* [Stored records]
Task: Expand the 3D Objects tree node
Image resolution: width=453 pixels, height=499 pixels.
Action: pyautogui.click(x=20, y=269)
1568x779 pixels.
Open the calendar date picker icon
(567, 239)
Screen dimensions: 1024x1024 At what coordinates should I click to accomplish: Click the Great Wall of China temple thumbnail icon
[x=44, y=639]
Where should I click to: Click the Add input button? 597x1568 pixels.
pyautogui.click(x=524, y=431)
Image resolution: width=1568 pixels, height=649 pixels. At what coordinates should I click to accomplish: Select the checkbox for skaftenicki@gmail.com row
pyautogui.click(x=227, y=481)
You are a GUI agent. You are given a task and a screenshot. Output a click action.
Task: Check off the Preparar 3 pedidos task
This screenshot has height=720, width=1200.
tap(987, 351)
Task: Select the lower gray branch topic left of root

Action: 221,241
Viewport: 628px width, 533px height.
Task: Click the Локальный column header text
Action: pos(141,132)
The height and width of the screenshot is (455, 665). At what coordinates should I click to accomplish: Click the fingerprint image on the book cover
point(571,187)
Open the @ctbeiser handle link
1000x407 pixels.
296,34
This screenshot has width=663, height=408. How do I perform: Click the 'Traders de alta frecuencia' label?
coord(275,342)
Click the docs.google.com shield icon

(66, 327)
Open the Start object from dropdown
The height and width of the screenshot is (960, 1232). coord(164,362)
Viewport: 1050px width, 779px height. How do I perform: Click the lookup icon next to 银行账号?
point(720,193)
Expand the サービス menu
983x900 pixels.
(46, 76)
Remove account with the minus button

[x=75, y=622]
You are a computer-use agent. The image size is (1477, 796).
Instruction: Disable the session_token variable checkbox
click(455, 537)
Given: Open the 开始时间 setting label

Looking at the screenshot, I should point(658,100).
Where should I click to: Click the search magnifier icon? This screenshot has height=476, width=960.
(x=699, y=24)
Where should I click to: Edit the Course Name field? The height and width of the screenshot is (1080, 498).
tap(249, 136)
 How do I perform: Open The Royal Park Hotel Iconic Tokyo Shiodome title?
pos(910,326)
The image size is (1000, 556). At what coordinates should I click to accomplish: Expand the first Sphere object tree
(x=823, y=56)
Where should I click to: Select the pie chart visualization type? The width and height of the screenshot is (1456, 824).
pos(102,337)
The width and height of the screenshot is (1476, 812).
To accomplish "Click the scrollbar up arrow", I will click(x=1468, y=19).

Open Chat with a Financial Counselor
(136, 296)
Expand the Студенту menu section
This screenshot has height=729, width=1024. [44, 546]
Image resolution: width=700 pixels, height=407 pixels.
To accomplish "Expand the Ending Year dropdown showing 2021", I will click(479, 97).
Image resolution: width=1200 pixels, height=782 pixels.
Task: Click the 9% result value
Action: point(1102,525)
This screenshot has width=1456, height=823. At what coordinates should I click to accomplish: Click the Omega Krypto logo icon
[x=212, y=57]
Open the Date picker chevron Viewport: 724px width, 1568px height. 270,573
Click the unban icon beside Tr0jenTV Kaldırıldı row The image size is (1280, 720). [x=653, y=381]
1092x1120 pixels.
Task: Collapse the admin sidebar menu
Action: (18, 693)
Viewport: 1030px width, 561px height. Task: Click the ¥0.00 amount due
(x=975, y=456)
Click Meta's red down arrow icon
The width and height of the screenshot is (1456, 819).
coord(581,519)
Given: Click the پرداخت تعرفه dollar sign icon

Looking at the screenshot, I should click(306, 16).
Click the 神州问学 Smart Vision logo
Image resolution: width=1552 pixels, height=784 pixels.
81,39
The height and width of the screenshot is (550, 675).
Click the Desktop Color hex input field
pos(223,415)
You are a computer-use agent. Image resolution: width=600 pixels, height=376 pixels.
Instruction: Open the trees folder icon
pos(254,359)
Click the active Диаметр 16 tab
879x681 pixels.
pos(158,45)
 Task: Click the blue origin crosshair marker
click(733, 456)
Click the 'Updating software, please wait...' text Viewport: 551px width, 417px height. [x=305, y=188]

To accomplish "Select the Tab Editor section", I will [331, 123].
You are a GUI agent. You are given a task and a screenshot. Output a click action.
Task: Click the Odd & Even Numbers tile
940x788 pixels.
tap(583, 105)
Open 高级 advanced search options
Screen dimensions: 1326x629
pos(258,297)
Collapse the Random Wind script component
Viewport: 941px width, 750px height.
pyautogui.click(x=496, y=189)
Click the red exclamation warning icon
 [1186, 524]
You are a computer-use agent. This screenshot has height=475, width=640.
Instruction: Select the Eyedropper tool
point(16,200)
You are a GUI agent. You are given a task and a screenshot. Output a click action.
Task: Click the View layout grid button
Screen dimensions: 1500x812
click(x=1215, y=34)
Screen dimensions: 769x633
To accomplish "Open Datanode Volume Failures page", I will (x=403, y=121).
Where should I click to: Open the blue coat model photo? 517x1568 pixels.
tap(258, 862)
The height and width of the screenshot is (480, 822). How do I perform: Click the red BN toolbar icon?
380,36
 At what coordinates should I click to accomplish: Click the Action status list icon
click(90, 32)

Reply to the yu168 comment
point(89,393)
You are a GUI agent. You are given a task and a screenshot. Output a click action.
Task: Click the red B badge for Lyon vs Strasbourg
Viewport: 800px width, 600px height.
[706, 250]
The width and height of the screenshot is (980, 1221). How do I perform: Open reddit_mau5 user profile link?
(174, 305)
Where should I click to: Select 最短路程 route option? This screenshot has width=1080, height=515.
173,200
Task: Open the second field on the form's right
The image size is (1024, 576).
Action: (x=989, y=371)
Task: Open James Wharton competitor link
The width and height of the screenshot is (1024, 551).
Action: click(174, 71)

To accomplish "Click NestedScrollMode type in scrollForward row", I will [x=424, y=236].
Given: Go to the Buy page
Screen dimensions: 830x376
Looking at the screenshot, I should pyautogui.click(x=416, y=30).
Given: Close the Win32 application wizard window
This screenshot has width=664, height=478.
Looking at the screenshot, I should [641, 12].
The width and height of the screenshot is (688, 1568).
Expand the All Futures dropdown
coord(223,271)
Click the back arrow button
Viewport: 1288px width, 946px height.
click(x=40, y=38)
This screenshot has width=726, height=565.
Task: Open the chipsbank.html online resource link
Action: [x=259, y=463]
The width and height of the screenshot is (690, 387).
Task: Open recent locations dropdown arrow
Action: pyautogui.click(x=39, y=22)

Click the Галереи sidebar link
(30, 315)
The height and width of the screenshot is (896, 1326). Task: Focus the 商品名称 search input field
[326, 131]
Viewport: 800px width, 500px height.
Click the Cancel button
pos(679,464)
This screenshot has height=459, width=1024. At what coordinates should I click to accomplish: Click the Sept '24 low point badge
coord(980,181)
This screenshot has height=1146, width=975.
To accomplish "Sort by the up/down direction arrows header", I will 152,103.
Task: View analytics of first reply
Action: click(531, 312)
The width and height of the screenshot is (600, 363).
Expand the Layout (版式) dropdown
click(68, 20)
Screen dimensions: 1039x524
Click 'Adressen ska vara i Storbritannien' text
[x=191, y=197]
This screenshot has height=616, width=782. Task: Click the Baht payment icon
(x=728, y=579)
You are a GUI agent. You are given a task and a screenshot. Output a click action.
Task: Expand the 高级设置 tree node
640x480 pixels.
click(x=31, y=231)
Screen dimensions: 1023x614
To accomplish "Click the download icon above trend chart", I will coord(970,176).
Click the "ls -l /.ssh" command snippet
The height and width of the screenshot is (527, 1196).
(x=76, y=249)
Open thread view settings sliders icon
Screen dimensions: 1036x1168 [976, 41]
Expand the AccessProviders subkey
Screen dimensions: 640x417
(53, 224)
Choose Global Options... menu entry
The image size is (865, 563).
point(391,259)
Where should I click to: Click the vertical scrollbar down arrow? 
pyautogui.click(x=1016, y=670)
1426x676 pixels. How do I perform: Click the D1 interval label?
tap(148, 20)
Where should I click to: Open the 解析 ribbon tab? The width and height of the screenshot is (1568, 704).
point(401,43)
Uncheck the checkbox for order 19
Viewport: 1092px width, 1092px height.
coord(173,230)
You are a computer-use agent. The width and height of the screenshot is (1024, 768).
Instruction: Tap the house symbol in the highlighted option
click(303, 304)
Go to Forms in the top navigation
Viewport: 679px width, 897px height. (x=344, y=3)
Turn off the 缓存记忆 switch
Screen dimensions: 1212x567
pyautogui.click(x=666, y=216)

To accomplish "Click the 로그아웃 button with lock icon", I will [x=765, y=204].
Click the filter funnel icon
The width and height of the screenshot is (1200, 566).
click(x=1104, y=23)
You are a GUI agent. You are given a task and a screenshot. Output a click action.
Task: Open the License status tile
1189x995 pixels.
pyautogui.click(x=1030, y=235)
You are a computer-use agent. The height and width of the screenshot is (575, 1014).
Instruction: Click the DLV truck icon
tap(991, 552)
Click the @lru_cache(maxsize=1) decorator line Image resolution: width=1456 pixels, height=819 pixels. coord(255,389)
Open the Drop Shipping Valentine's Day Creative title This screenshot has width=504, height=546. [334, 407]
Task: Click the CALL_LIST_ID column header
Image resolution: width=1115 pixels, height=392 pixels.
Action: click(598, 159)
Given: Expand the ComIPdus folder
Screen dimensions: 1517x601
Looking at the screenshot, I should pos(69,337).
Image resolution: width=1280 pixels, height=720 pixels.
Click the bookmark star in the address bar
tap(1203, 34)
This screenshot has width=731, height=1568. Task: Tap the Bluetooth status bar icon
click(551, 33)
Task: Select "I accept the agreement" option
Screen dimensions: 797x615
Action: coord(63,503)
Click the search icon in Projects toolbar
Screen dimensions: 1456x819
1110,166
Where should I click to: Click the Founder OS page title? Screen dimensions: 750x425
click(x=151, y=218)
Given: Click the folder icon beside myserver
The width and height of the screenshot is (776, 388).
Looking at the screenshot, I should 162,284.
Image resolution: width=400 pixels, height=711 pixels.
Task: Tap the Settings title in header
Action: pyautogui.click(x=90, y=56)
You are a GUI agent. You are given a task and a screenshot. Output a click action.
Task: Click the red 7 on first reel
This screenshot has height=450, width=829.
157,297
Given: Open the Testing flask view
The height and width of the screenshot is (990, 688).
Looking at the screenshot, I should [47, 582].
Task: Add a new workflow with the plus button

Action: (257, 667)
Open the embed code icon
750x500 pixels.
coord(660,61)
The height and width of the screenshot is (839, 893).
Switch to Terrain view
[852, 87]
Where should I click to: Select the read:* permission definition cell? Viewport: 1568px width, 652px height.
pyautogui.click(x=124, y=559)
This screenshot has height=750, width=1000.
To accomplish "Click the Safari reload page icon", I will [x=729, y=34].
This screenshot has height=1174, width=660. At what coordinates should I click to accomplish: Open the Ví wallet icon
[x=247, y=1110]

* [WORK REQUEST] Above are the entries. Output exactly the lines beginning with the line that has "The width and height of the screenshot is (980, 1221)." and ending with the line that has "Given: Close the".

* [RESPONSE TO THE EXERCISE]
The width and height of the screenshot is (980, 1221). How do I perform: Open reddit_mau5 user profile link?
(174, 305)
Where should I click to: Select 最短路程 route option? This screenshot has width=1080, height=515.
173,200
Task: Open the second field on the form's right
The image size is (1024, 576).
Action: (x=989, y=371)
Task: Open James Wharton competitor link
The width and height of the screenshot is (1024, 551).
Action: click(174, 71)

To accomplish "Click NestedScrollMode type in scrollForward row", I will [x=424, y=236].
Given: Go to the Buy page
Screen dimensions: 830x376
Looking at the screenshot, I should pyautogui.click(x=416, y=30).
Given: Close the Win32 application wizard window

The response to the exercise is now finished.